Awaiting your favour, I remain, Dear Sir,

Ever your affectionate friend of India

Bertil Hult

Source: SN14326

Letter from Fritz Kajpe (?), September 15, 1931

Copenhagen, Denmark

September 15, 1931

Mahatma Gandhi!

That not for many disappointments over the people in the West shall be add to you, I ventured to write and tell, that the humans who possess a really science of the spirit world and therefore been above the gravity of earth, all understand the standpoint of Mahatma Gandhi that you will emancipate India and that India will emancipate oneself from the materialism of Occident.

Our teacher in the West, Rudolf Steiner, have learned us of the mission of Orient and Occident in the world-evolution, and that the two current not may be mixed, we understand.

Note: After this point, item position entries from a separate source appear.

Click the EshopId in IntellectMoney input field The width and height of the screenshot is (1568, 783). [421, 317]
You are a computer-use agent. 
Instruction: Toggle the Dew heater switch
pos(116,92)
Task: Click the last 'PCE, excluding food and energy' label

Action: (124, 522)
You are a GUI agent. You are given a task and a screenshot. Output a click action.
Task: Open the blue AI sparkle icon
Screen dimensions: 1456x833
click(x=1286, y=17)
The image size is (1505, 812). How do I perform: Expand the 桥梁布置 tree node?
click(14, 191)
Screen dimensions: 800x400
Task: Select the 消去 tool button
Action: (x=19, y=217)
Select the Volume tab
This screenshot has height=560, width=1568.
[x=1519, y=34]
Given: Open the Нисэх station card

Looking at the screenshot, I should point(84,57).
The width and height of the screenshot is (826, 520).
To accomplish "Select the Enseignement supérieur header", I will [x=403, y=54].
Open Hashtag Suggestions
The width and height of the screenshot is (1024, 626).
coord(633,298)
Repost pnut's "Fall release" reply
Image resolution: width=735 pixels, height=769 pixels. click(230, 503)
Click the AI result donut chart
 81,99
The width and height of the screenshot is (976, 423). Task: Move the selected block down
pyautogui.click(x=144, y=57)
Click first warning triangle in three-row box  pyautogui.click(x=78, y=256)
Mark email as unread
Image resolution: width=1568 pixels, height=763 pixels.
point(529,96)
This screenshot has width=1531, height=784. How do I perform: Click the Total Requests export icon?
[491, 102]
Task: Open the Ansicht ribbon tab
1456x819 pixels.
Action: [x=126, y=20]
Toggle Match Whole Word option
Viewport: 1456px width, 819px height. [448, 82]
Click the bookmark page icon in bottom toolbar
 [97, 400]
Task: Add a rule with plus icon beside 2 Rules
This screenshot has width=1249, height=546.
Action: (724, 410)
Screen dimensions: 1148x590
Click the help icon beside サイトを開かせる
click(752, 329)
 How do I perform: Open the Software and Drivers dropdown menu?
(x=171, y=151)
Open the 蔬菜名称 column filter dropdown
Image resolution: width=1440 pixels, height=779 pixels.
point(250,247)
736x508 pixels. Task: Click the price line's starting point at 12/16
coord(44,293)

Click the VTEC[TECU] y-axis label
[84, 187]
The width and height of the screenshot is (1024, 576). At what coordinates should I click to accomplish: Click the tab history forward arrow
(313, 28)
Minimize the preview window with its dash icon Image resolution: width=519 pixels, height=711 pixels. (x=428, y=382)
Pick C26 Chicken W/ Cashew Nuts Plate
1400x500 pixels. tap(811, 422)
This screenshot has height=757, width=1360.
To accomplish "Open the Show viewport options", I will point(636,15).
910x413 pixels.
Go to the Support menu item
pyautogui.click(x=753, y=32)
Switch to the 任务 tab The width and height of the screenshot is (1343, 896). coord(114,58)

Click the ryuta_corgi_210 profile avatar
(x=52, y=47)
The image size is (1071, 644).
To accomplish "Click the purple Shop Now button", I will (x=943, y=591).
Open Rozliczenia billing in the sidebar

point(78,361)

Therefore we who see the holy mission of Mahatma Gandhi and espouse it, done ours, that the good powers may conquer in this struggle.

In deep respect

Fritz Kajpe (?)

Address: Svanholmesvej 6 a

Copenhagen

Source: SN17733

Notes

1 Gandhi was unwell at the end of March 1927. He went to Nandidoorg, near Bangalore, on 20 April and rested there for a month and a half.

2 Presumably Mahadev Desai, secretary to Gandhi

3 In an article entitled “My Apologies” (Young India, January 31, 1929), Gandhi explained why he had decided to postpone a European tour he had intended in 1929, and wrote: “For the time being therefore the friends in the West would pardon me for my inability to visit them personally… Meanwhile let these columns be a living bond between them and me.”

4 The reference is to the four castes among Hindus.